Last June, the U.S. Supreme Court issued a decision in the Wisconsin gerrymandering case.

A brief review: "gerrymandering" is the convoluted re-drawing of voting districts, by one party, for partisan political advantage.

Both parties are capable of this shenanigan.

The issue in the Wisconsin case was whether Republicans went too far when they re-set district lines following the 2010 census. But instead of addressing that issue, all nine justices concluded that the plaintiffs (those who brought the suit) had not proven they had "standing" to make their claims.

A legal technicality, "standing" means plaintiffs have to show they have been, or will be, harmed by an alleged wrong.

The plaintiffs had tried to prove injury by focusing on the state-wide effect of the gerrymandered districts. The court said they should have addressed the claimed unfairness on a district-by-district basis and not state-wide.

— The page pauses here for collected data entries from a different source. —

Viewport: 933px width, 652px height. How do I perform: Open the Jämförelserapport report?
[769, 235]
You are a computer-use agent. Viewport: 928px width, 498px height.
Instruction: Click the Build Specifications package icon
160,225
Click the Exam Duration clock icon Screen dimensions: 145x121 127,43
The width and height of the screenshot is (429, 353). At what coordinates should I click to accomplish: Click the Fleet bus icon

So the plaintiffs lacked standing, said all nine justices.

Ordinarily, a failure to prove standing means that the case is dismissed, i.e., it's over.

But In another surprise, seven of the nine justices concluded that the plaintiffs ought to be given a second bite at the apple.

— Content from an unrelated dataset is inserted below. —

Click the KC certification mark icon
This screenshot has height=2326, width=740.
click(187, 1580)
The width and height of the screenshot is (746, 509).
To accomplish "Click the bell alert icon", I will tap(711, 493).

So now the case is back at the trial court level, where the plaintiffs will re-frame their arguments and focus on the district-by-district effect of the Wisconsin's gerrymandered districts.

Example: one (of many) of the plaintiffs lives in Eau Claire, and in her case, the lawyers will now focus on her district in Eau Claire.

My guess as to why seven of the nine justices gave the plaintiffs a second bite at the apple: there is likely a recognition by most of the justices that Wisconsin's current districts are not right. The challenge for the court, and it's no small challenge, is to agree on a legal standard that makes constitutional and practical sense. (If not to all nine justices, then at least to a majority.)

Justice Anthony Kennedy probably would have been a key player in the effort to find a standard, but he's now retired. With the arrival of his likely replacement, Brett Kavanaugh, it's anyone's guess as to where this is headed.

So until the court comes up with a clear standard, get used to the deck being stacked if one party holds all the cards when it comes time to do redistricting. (District boundaries are set every ten years, so it will be done again after the 2020 census.)

Wisconsin is not the only state involved in litigation over gerrymandered districts. So maybe one of those other cases will be decided first and end up establishing a standard that has thus far eluded the court.

I continue to wonder why our elected officials in Madison aren't discussing a different system for redistricting. Like, for instance, Iowa's nonpartisan system.

But I guess if you hold the cards and you like the power, you are not likely to lead the way for change.

For instance, in the 2009-2010 legislative session Democrats held all the cards in Madison (majorities in the senate and assembly, and a Democratic governor). A bill was introduced that would have started the process of amending the Wisconsin Constitution to prevent, in effect, gerrymandering.

The bill died at the end of that session. Why? After all, Democrats held all the cards.

My guess is the Democrats were confident they would continue to hold all the cards after the 2010 election, thus giving them control over redistricting.


A few years later, with Republicans holding all the cards, Democrats sponsored a bill that called for an advisory referendum to see what the people think about whether we should do redistricting on a nonpartisan basis.

The bill died, with every single Republican in the Assembly voting against it.

Third-party, anyone?

Election time is near. Since the legislature most recently shot down the idea of getting citizen-input through an advisory referendum, maybe we should have what we could call a reverse-referendum. Instead of the legislature asking us whether we prefer a nonpartisan system, we could ask them.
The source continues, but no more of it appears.